> _Written problem_: Pick out each line in the rows below that contains the string "height", and copy those lines unchanged.

>> begin Given data

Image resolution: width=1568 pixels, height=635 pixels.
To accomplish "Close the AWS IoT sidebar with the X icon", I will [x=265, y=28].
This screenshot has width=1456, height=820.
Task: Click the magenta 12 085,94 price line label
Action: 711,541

>> end Given data

> _Task answer_:
Image resolution: width=1568 pixels, height=635 pixels.
This screenshot has width=1456, height=820.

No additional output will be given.